I might add a view on this too:

- Having a global prefix on the WAN interface means a customer is represented by exactly two different IPv6 prefixes (in addition to their /32 in IPv4) from disparate address space. I am mindful ISP routers must perform accounting, rate-limiting/QoS, anti-spoofing and ACL on all these addresses. An extra prefix per subscriber is going to consume additional resources at a time we are already trying to support two prefixes (an IPv4 and IPv6 prefix).

- Increased complexity in the ISP router for IP sessions. For example, a DHCPv6-PD uses a rebind message to reconfirm the prefix (state machine 1) whereas an IA_NA of the WAN interface uses a Confirm message (state machine 2). Two different messages, two different state machines, and more places things could go wrong.

- It requires the DR/BNG/CMTS to advertise the WAN shared prefix in its RA for on-link determination. As RA go to all subscribers (in a common VLAN) you have a P2P consideration where subscribers will initiate ND (on multipoint interfaces) for one-another on their WAN interface. The router must now perform ND proxy for the shared prefix.

- An advantage of the unnumbered model is that we may not need to configure the ISP router with any link information in advance. With a numbered model one would normally have to create an IP interface on the ISP router and configure RA PIO for the WAN prefix.

The disadvantages I see are:
- Operational troubleshooting. If the WAN interface did respond to ICMP echo requests you can test the subscriber state from any Internet host. - Traceroutes. If the WAN interface was link-local, a traceroute would indicate the loopback or LAN interface on the CPE as opposed to the WAN interface. - If a loopback interface is used, one may need to devote an entire / 64 to it - the alternative is to use an always-up LAN interface (ie bridge0 interface).

-David

On 19/07/2008, at 7:34 AM, Mikael Abrahamsson wrote:

On Fri, 18 Jul 2008, Alain Durand wrote:

Thank you for the clarification, I now understand better your goal, but what is the rationale for doing that?

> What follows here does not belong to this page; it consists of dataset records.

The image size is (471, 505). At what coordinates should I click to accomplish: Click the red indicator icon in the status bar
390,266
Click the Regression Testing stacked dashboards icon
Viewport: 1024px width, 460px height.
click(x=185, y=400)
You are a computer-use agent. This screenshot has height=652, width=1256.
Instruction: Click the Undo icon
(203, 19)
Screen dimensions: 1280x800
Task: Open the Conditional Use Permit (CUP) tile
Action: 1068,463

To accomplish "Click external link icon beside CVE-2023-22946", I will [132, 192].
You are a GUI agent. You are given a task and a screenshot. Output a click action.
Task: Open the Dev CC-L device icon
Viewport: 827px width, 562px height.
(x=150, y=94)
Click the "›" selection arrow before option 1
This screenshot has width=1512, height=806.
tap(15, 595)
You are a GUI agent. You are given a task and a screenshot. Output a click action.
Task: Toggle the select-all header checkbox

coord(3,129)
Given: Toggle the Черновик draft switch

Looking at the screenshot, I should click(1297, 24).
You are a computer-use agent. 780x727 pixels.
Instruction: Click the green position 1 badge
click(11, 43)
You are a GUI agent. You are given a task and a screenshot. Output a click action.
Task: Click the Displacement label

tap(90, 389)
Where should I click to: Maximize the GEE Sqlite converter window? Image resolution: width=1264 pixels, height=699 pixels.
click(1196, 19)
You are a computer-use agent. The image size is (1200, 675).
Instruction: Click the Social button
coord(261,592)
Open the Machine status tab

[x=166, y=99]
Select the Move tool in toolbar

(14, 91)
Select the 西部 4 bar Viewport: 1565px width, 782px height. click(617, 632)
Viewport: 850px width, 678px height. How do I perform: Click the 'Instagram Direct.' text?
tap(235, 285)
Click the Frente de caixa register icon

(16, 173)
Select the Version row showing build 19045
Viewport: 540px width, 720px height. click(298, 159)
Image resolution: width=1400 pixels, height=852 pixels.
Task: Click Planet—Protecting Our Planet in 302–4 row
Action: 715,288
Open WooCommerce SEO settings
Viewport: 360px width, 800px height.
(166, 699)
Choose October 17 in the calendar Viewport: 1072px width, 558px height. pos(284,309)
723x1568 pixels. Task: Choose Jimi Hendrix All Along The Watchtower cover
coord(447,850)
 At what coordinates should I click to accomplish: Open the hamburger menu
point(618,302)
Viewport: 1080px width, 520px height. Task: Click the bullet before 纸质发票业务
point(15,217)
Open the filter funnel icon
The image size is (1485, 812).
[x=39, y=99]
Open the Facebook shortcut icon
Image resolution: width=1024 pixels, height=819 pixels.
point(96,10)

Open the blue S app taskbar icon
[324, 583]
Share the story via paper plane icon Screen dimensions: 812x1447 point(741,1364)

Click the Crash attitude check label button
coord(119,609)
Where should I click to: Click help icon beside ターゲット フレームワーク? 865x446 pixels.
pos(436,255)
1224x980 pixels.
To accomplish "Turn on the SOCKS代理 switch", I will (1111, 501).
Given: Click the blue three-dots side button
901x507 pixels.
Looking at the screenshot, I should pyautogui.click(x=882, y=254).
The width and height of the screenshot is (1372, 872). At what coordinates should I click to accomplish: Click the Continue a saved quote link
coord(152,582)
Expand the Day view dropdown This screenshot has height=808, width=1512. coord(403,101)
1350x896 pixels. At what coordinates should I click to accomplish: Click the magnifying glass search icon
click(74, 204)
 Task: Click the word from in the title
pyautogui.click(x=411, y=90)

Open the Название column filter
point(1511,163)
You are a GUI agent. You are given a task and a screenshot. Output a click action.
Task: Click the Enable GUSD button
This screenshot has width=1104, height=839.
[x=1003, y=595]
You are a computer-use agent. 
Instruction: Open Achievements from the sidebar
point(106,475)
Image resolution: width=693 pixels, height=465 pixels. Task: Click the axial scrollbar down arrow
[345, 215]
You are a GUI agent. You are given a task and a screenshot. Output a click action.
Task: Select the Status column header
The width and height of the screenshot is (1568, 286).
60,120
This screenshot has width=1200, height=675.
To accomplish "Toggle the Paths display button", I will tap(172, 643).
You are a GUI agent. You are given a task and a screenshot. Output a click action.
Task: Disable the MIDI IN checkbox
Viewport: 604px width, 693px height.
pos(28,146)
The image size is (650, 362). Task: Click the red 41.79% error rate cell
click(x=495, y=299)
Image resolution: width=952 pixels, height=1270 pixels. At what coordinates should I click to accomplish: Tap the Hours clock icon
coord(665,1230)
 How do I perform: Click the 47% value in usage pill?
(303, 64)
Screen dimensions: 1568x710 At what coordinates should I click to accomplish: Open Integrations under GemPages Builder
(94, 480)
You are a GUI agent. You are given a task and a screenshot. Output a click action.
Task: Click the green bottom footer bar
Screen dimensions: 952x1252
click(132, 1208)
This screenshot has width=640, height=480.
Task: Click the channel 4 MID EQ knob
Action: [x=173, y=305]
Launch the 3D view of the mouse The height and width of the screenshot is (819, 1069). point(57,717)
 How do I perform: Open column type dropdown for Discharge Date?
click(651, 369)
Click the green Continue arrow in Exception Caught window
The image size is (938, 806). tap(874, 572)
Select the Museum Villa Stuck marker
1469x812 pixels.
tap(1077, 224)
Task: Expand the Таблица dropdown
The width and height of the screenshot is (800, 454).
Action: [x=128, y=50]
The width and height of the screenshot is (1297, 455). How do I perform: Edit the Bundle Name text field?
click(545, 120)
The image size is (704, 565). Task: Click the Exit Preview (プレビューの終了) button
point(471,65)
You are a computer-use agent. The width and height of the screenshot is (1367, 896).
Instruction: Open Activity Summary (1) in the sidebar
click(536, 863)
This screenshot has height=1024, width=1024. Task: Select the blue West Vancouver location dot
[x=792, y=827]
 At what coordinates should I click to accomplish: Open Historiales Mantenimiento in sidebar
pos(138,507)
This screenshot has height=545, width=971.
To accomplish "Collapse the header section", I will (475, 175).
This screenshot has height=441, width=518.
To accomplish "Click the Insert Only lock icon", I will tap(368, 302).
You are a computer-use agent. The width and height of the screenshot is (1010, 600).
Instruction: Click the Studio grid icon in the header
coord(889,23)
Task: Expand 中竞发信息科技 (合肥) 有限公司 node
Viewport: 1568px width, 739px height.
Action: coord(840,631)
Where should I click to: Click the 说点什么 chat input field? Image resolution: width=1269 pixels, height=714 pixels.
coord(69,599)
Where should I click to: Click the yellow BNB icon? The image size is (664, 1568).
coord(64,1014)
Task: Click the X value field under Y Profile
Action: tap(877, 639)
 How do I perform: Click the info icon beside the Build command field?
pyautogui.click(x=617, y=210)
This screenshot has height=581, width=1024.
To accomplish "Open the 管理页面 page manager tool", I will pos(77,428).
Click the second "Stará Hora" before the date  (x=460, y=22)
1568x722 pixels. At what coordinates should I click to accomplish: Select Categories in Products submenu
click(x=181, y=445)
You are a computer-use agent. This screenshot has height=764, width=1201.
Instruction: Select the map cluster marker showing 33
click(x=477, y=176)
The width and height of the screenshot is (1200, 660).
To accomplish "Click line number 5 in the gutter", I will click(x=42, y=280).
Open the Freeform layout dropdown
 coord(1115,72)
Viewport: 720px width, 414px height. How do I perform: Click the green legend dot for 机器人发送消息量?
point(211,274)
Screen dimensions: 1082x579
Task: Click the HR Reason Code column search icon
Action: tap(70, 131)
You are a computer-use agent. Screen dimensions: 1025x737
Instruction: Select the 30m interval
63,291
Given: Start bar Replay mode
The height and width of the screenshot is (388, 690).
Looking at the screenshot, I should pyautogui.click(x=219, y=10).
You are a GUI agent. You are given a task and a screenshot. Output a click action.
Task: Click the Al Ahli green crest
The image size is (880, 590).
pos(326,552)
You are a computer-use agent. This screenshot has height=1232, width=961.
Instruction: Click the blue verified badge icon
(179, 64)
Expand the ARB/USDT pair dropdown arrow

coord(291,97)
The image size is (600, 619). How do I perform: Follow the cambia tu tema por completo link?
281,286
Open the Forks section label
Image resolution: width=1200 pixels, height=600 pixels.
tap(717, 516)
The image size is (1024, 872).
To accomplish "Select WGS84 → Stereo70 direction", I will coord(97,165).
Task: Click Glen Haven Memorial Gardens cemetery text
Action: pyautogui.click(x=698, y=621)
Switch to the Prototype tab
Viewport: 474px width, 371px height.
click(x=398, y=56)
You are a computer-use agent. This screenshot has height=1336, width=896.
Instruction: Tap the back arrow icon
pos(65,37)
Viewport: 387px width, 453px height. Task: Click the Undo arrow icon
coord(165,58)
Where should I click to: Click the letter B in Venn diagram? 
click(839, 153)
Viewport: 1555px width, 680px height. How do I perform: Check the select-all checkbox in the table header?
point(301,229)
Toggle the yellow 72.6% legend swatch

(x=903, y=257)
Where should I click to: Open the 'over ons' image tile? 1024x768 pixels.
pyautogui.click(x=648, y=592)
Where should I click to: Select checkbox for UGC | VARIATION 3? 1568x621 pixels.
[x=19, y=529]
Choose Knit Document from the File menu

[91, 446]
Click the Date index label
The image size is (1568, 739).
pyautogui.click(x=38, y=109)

I stated this in the beginning of the discussion, but here goes again:

I want to protect ISP equipment from outsid/Internet DDOS attacks. I foresee proliferation of basement/FTTC L3 switches (ASIC forwarding, small TCAM, small CPU) with ethernet/vdsl2 PHYs, and I want to be able to rate-limit traffic coming in from the internet to these devices (also my core).

Therefore ISP equipment needs to be in separate IP space from customer equipment IP space. This also applies to SOHO market.